_Assignment_:
Which lines of the listing below contain the word "Privacy"? Return them.

_Data in this exercise_:
────

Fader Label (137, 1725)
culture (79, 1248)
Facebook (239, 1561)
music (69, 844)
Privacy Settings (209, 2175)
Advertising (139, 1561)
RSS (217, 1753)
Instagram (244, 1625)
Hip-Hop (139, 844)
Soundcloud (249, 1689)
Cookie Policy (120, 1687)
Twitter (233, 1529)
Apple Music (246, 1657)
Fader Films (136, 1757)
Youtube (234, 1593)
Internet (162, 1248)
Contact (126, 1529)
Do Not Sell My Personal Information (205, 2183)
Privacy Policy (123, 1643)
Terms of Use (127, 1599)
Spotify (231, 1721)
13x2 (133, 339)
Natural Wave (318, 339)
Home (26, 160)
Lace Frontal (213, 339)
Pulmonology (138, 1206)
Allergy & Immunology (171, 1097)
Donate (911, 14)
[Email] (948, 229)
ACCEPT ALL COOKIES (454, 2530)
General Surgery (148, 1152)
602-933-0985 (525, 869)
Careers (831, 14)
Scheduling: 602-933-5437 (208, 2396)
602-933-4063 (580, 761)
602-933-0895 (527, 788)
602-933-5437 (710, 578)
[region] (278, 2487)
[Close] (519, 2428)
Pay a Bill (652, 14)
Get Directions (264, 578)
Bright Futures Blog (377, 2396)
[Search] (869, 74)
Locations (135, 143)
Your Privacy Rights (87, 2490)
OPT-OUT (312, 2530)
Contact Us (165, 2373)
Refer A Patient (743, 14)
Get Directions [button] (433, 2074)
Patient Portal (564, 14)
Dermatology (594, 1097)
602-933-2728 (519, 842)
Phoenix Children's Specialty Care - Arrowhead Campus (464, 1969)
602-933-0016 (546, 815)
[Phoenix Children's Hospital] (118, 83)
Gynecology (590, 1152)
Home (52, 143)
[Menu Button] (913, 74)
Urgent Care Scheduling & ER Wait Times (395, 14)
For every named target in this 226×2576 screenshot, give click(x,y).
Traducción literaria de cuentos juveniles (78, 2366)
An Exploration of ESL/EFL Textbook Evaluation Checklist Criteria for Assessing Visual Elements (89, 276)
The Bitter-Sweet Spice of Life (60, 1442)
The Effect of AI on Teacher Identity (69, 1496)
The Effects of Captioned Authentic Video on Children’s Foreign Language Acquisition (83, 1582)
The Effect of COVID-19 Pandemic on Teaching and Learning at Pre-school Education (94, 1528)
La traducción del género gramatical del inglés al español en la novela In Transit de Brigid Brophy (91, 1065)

────

_Task response_:
Privacy Settings (209, 2175)
Privacy Policy (123, 1643)
Your Privacy Rights (87, 2490)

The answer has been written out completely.